[What you will do]: Copy the data word for word from the beginning through the line containing "nav-number: 06 is". Leave the pictures out.

──────── Records shown ────────

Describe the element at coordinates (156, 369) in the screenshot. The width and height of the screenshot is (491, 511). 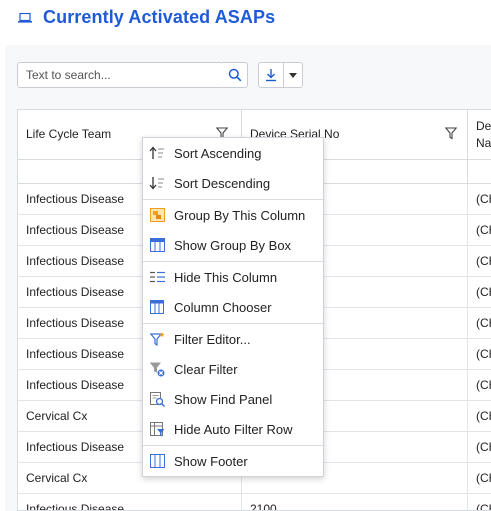
I see `clear-filter-icon` at that location.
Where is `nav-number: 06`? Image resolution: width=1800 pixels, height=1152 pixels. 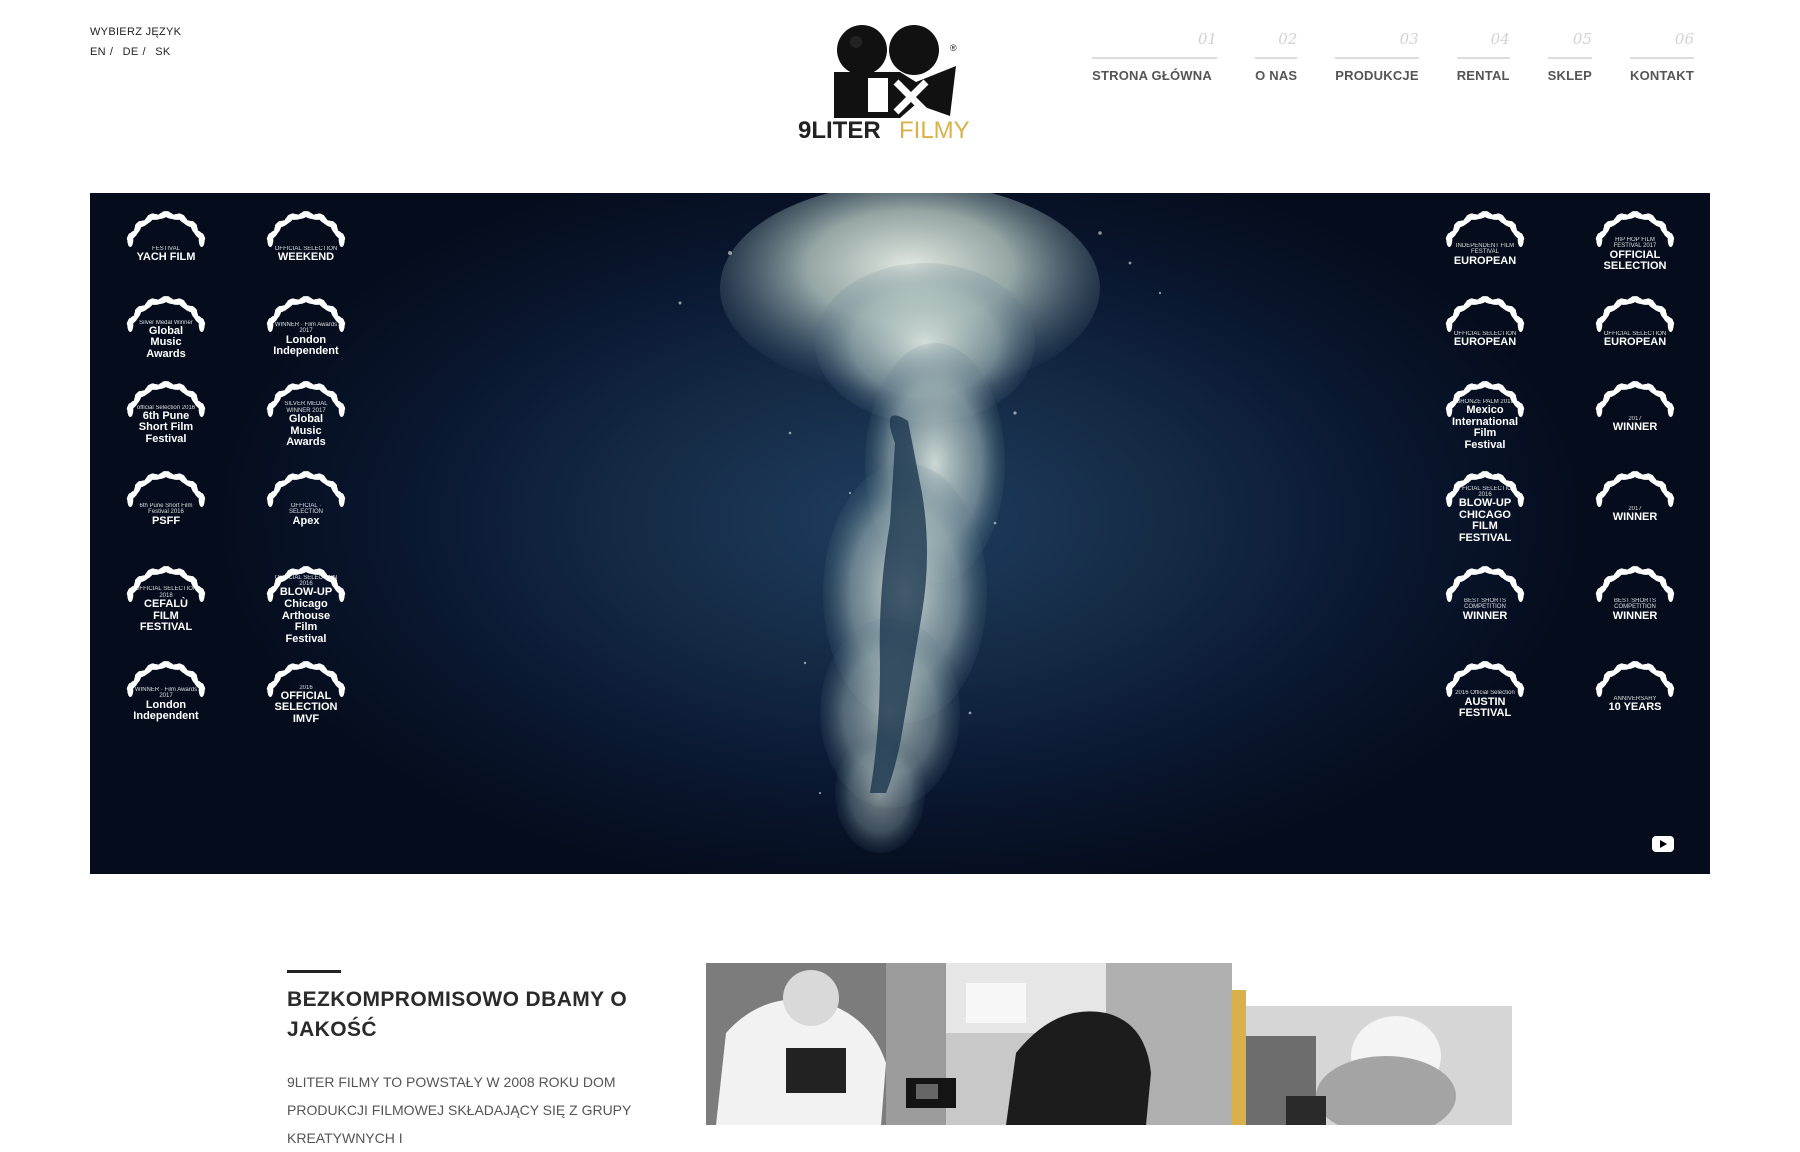
nav-number: 06 is located at coordinates (1684, 39).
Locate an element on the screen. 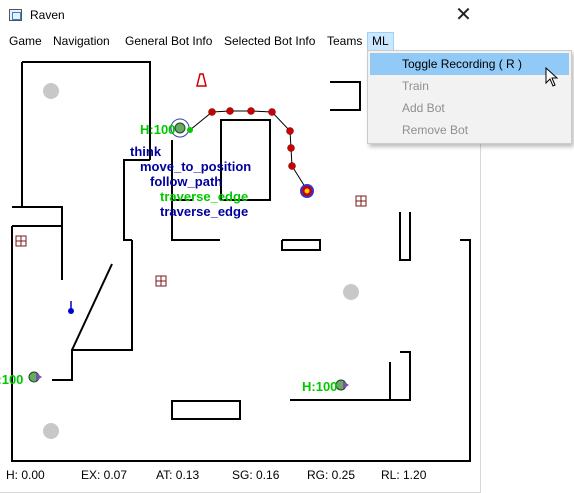  bot-right is located at coordinates (342, 385).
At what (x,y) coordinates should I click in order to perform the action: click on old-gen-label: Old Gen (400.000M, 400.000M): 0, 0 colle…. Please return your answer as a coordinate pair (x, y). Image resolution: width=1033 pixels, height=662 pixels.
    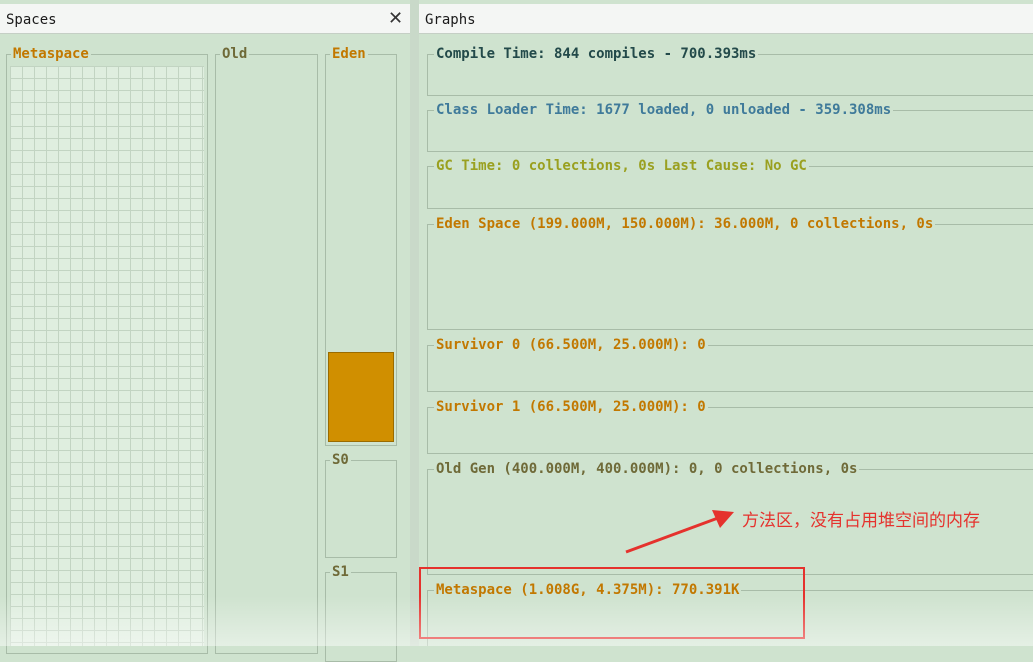
    Looking at the image, I should click on (647, 469).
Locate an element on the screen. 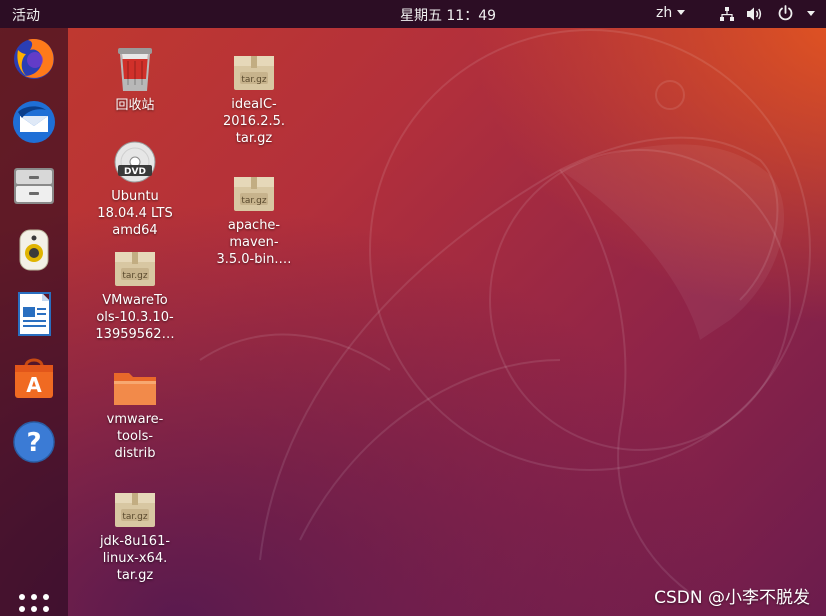 The image size is (826, 616). files-icon is located at coordinates (34, 186).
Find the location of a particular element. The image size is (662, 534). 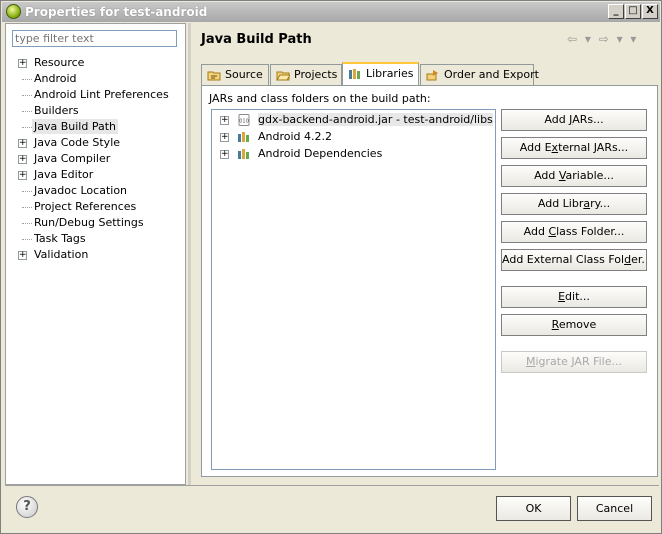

────────

[Output]:
Describe the element at coordinates (156, 369) in the screenshot. The width and height of the screenshot is (491, 511). 
I see `clear-filter-icon` at that location.
Where is `nav-number: 06`? Image resolution: width=1800 pixels, height=1152 pixels. 
nav-number: 06 is located at coordinates (1684, 39).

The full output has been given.